Jorge Alberto Gudiño Hernández
06/10/2024 - 12:01 am
Nuevo sexenio
“La dicotomía es clara: ingenuidad por la vía de la esperanza que implica una responsabilidad inmensa o arrogancia adivinatoria que se asemeja más al regaño de un sensei, admoniciones incluidas”.
No soy optimista, no suelo serlo, salvo por contadas excepciones que tienen que ver con temas muy específicos. No es el caso en lo que se refiere a política, a gobernantes, a un mejor futuro para el país. Sin embargo, no puedo evitar el pálpito de una leve esperanza cada que esto sucede. Similar, acaso, a la del ludópata racional que sabe que perderá en la siguiente tirada de dados, pero, quién sabe, en una de ésas los hados o el destino operan el milagro.
Pese a lo anterior, me molesta mucho cierto discurso que emerge de las plumas de algunos analistas políticos. Parte de una premisa: las cosas no van a mejorar porque la actual presidenta seguirá con la misma línea del anterior. Peor aún, con las terribles reformas ya sobre la mesa, queda apenas un resquicio de civilidad para defendernos de la dictadura. Más, siempre se puede más: esa dictadura implicará el gobierno, tras bambalinas, del presidente anterior.
Sus afirmaciones son lapidarias, infundidas por el valor de la certeza. Escribirlo o decirlo equivale a la verdad. Hasta dan ejemplos (a pasado y a futuro) sobre la consecuencialidad. Todo lo que sucedió en el sexenio pasado era previsible, a decir de ellos, pues las señales estaban claras (da igual si este ejercicio de nigromancia también lo llevaron a cabo en el pasado). Como ellos sabían la verdad entonces, la saben ahora: el futuro es oscuro. No incierto, sino oscuro. De ahí que aventuren teorías y predigan escenarios basados en una profunda convicción: toda verdad es demostrable y, más aún, anticipable. Los oráculos de la antigüedad (esos seres tan lapidarios y, sobre todo, ficticios) se sentirían sobajados ante los poderes de los nuevos adivinos.

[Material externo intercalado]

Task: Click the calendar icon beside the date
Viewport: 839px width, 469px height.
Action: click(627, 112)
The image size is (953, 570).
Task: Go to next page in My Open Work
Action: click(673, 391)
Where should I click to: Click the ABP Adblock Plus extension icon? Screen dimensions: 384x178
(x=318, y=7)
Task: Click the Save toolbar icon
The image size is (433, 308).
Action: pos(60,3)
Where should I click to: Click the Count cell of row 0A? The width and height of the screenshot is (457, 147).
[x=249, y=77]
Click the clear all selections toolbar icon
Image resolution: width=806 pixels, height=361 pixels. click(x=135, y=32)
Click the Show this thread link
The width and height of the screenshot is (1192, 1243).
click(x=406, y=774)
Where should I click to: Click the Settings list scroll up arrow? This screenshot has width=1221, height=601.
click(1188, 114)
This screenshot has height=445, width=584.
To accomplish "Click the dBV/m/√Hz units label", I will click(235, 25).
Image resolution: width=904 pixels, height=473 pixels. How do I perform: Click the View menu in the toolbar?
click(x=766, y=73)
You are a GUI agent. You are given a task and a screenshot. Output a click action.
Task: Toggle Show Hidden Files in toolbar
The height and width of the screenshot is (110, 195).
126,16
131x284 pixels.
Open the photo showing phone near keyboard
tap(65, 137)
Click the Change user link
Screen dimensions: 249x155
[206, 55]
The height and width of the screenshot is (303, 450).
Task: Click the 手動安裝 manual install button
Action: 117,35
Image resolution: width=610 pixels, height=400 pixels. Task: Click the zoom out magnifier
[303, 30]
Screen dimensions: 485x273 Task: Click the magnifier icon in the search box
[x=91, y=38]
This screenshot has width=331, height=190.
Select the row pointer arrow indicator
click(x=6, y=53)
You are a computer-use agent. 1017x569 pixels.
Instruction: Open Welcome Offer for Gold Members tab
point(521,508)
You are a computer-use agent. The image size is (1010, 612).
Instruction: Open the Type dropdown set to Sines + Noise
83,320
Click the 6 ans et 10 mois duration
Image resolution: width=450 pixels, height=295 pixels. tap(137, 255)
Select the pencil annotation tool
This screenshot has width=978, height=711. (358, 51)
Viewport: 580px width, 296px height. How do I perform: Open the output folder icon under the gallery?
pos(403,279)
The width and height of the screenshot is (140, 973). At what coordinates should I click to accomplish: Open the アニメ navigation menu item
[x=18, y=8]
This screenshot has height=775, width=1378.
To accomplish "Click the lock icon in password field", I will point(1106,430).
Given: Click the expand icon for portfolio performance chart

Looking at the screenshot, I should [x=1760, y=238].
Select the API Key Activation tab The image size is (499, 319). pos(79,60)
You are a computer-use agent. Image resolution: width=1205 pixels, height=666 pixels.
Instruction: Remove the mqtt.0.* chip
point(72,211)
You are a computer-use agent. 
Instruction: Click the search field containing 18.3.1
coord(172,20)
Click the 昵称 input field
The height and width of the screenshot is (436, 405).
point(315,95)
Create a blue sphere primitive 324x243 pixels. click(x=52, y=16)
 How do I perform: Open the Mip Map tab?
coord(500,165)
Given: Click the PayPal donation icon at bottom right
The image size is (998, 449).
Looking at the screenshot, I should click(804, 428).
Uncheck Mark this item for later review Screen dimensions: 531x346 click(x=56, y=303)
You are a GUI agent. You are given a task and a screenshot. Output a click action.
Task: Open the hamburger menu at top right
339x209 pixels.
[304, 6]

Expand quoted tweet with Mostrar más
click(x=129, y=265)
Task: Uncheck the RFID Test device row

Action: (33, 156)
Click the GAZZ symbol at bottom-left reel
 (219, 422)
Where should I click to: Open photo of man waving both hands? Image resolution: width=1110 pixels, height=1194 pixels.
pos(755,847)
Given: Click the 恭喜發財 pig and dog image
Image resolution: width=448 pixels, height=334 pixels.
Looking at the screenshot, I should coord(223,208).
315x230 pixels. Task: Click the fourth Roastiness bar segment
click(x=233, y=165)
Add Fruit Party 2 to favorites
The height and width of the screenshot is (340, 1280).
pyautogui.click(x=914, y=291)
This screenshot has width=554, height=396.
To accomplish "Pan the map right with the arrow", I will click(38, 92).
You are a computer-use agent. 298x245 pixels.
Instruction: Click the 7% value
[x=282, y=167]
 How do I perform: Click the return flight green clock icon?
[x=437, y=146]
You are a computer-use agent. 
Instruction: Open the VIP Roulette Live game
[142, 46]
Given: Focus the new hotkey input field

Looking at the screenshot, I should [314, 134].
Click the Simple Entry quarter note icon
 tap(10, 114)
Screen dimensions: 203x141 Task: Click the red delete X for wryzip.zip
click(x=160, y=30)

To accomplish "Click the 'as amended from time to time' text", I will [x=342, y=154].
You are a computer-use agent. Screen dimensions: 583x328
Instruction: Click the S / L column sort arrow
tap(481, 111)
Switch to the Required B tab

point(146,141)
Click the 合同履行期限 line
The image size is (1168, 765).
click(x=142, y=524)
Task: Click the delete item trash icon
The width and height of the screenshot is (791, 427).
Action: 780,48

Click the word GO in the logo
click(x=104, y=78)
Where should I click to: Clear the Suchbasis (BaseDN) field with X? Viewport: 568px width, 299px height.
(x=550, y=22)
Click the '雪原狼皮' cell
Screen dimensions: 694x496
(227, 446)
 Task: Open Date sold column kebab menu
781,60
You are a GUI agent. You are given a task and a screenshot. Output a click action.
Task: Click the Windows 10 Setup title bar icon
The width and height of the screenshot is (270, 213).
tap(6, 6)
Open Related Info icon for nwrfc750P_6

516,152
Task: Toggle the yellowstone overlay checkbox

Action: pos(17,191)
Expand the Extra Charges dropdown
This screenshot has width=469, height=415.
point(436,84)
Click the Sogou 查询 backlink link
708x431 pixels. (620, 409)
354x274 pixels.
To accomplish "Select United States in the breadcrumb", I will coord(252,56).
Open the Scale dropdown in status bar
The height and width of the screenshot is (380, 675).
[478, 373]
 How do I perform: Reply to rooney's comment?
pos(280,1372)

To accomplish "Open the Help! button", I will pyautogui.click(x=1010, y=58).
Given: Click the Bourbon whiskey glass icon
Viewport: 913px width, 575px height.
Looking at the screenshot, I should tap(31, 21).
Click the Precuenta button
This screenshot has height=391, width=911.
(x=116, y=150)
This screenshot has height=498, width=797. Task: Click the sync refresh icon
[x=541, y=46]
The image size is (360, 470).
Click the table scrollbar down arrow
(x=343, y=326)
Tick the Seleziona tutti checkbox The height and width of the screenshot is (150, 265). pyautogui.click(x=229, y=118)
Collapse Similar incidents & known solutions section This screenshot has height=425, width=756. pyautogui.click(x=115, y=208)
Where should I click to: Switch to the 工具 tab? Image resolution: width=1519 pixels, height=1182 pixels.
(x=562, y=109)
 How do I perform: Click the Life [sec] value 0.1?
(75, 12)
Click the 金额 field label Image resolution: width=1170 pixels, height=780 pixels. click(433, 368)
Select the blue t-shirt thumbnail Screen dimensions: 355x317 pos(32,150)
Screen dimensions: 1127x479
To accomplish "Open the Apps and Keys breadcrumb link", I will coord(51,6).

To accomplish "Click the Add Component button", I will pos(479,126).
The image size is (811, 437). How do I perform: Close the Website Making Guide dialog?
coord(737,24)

Algunos, incluso, van más lejos: quienes no comparten los resultados de sus análisis, quienes se aferran a la esperanza, son unos ingenuos a quienes debemos culpar por el destino del país, toda vez que su esperanza es la que entregó la victoria en las urnas.
Así que la dicotomía es clara: ingenuidad por la vía de la esperanza que implica una responsabilidad inmensa o arrogancia adivinatoria que se asemeja más al regaño de un sensei, admoniciones incluidas.
Insisto, no soy optimista. Menos, en términos políticos o de gobierno. Me preocupa el futuro del país; a la hora de generalizar, prefiero decir que todos los políticos son malos a agrupar a cualquier otro grupo de personas dentro de una definición moral. E, incluso así, me molestan esas filípicas exaltadas de los demiurgos actuales.
Si despojo la dicotomía de todas las implicaciones políticas, prefiero a la persona ingenua que a la arrogante. Si bien la esperanza es una condena que nos lastra como especie, también es la que genera la idea de una vida mejor. Algo que, según algunos, no llegará en este sexenio. Ojalá se equivoquen.